# Modem Troubleshoot



## karthik316_2003 (Aug 21, 2004)

My 56Kpbs d-link external modem does not connect to the internet.i.e,the connecting tone that you hear from the modem speaker is somewhat 'irregular' and it keeps on going without an end 
which is not supposed to happen normally.On taking it to the d-link company,they tested it right in front of me (using my own cable and adapter) and it worked fine!!??I am sure that my drivers are all properly installed,phone line is also fine without any disturbance and my dail-up account is also a valid one.
Pls. help me as to what else could be  the problem.


----------



## ujjwal (Aug 21, 2004)

I think the problem may lie with your ISP (Internet Service Provider). Contact them to see of their servers are ok, and if they have alternate numbers. Or better, get rid of it and get a new one.


----------



## rj2k (Aug 21, 2004)

Yup! problem is with your isp.


----------



## karthik316_2003 (Aug 22, 2004)

- Stated task: Reproduce word for word the part of the modem thread starting at "Pls. help me" and ending at "get a new one.". Draw only on the modem thread above.

- Material:
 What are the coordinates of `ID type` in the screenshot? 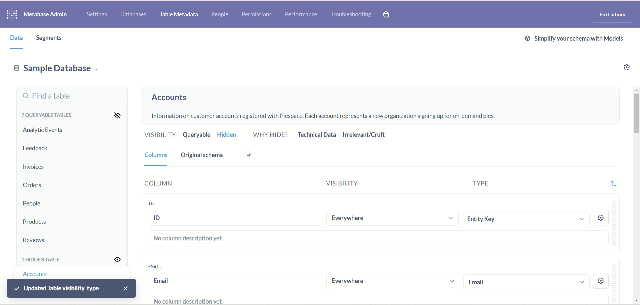 It's located at (524, 218).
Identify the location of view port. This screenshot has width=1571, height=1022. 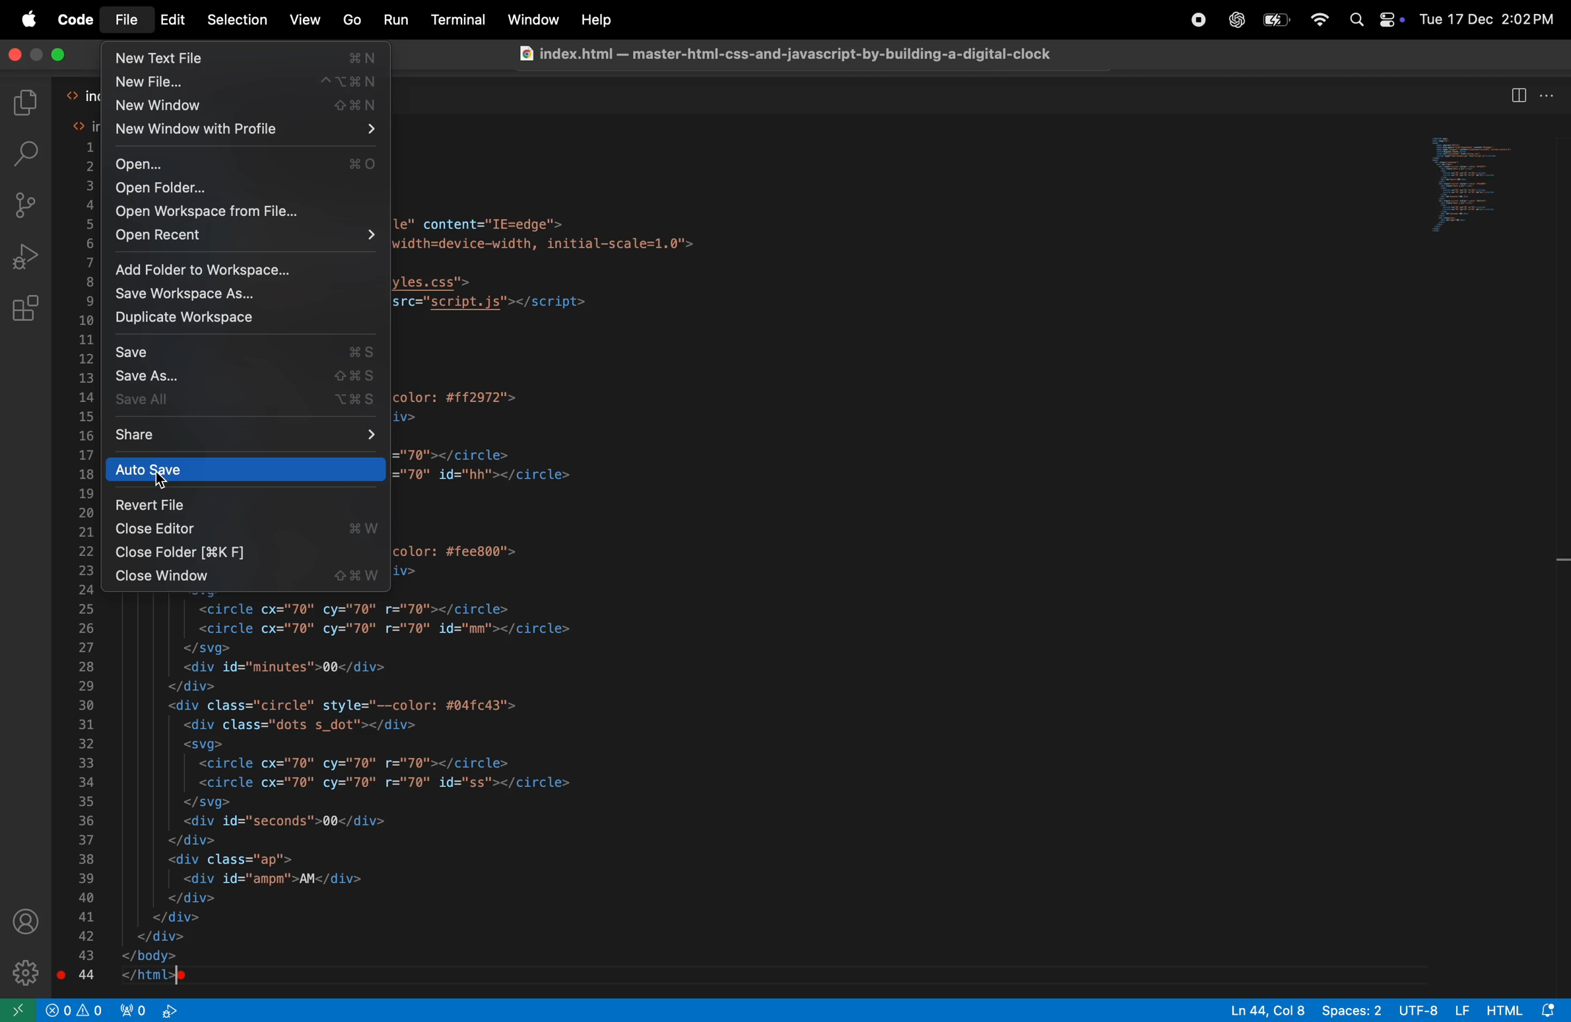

- Finished exercise:
Pls. help me as to what else could be  the problem.


----------



## ujjwal (Aug 21, 2004)

I think the problem may lie with your ISP (Internet Service Provider). Contact them to see of their servers are ok, and if they have alternate numbers. Or better, get rid of it and get a new one.